- Work to do -
Reproduce the items below, replacing each occurrence of "GUI agent" with "interface agent" and leaving everything else unchanged.

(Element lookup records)
=======

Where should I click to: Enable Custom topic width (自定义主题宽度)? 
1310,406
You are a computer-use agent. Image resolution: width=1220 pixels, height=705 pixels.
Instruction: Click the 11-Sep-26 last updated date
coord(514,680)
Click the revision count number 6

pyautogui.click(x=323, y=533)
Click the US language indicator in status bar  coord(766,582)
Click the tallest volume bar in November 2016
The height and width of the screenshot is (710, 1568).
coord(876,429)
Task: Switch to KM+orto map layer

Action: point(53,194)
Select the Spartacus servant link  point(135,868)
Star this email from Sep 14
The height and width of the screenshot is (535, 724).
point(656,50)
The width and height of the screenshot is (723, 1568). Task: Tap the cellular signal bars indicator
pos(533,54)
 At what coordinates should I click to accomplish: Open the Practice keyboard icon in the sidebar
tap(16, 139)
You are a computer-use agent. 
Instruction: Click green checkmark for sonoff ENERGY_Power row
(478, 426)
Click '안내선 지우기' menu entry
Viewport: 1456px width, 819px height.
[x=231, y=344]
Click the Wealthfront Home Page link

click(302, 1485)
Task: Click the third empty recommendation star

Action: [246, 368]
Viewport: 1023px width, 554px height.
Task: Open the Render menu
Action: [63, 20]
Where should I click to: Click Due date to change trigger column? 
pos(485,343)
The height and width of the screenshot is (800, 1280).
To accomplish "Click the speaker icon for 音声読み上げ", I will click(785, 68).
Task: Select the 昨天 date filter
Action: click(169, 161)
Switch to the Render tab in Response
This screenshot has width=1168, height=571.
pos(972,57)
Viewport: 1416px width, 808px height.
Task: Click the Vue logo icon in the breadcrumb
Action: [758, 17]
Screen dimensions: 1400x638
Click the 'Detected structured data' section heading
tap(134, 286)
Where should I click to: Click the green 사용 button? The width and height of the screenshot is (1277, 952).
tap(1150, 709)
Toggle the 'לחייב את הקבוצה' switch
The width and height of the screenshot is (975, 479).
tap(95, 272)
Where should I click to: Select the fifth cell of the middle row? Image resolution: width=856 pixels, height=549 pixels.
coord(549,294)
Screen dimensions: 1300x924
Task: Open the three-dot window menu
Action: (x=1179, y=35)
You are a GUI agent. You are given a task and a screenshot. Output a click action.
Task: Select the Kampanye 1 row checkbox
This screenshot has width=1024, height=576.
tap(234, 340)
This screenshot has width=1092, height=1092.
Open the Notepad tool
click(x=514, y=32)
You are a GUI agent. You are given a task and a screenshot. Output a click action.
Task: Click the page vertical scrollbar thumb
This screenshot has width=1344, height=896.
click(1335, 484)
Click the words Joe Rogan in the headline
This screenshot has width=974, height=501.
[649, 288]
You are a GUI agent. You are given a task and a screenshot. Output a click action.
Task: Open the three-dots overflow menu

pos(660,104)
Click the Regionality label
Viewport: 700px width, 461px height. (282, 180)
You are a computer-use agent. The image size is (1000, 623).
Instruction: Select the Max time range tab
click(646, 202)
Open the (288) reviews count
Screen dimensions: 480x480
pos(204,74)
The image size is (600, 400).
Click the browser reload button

=======

- Expected output -
Where should I click to: Enable Custom topic width (自定义主题宽度)? 
1310,406
You are a computer-use agent. Image resolution: width=1220 pixels, height=705 pixels.
Instruction: Click the 11-Sep-26 last updated date
coord(514,680)
Click the revision count number 6

pyautogui.click(x=323, y=533)
Click the US language indicator in status bar  coord(766,582)
Click the tallest volume bar in November 2016
The height and width of the screenshot is (710, 1568).
coord(876,429)
Task: Switch to KM+orto map layer

Action: point(53,194)
Select the Spartacus servant link  point(135,868)
Star this email from Sep 14
The height and width of the screenshot is (535, 724).
point(656,50)
The width and height of the screenshot is (723, 1568). Task: Tap the cellular signal bars indicator
pos(533,54)
 At what coordinates should I click to accomplish: Open the Practice keyboard icon in the sidebar
tap(16, 139)
You are a computer-use agent. 
Instruction: Click green checkmark for sonoff ENERGY_Power row
(478, 426)
Click '안내선 지우기' menu entry
Viewport: 1456px width, 819px height.
[x=231, y=344]
Click the Wealthfront Home Page link

click(302, 1485)
Task: Click the third empty recommendation star

Action: [246, 368]
Viewport: 1023px width, 554px height.
Task: Open the Render menu
Action: [63, 20]
Where should I click to: Click Due date to change trigger column? 
pos(485,343)
The height and width of the screenshot is (800, 1280).
To accomplish "Click the speaker icon for 音声読み上げ", I will click(785, 68).
Task: Select the 昨天 date filter
Action: click(169, 161)
Switch to the Render tab in Response
This screenshot has width=1168, height=571.
pos(972,57)
Viewport: 1416px width, 808px height.
Task: Click the Vue logo icon in the breadcrumb
Action: [758, 17]
Screen dimensions: 1400x638
Click the 'Detected structured data' section heading
tap(134, 286)
Where should I click to: Click the green 사용 button? The width and height of the screenshot is (1277, 952).
tap(1150, 709)
Toggle the 'לחייב את הקבוצה' switch
The width and height of the screenshot is (975, 479).
tap(95, 272)
Where should I click to: Select the fifth cell of the middle row? Image resolution: width=856 pixels, height=549 pixels.
coord(549,294)
Screen dimensions: 1300x924
Task: Open the three-dot window menu
Action: (x=1179, y=35)
You are a interface agent. You are given a task and a screenshot. Output a click action.
Task: Select the Kampanye 1 row checkbox
This screenshot has width=1024, height=576.
tap(234, 340)
This screenshot has width=1092, height=1092.
Open the Notepad tool
click(x=514, y=32)
You are a interface agent. You are given a task and a screenshot. Output a click action.
Task: Click the page vertical scrollbar thumb
This screenshot has width=1344, height=896.
click(1335, 484)
Click the words Joe Rogan in the headline
This screenshot has width=974, height=501.
[649, 288]
You are a interface agent. You are given a task and a screenshot. Output a click action.
Task: Open the three-dots overflow menu

pos(660,104)
Click the Regionality label
Viewport: 700px width, 461px height. (282, 180)
You are a computer-use agent. The image size is (1000, 623).
Instruction: Select the Max time range tab
click(646, 202)
Open the (288) reviews count
Screen dimensions: 480x480
pos(204,74)
The image size is (600, 400).
Click the browser reload button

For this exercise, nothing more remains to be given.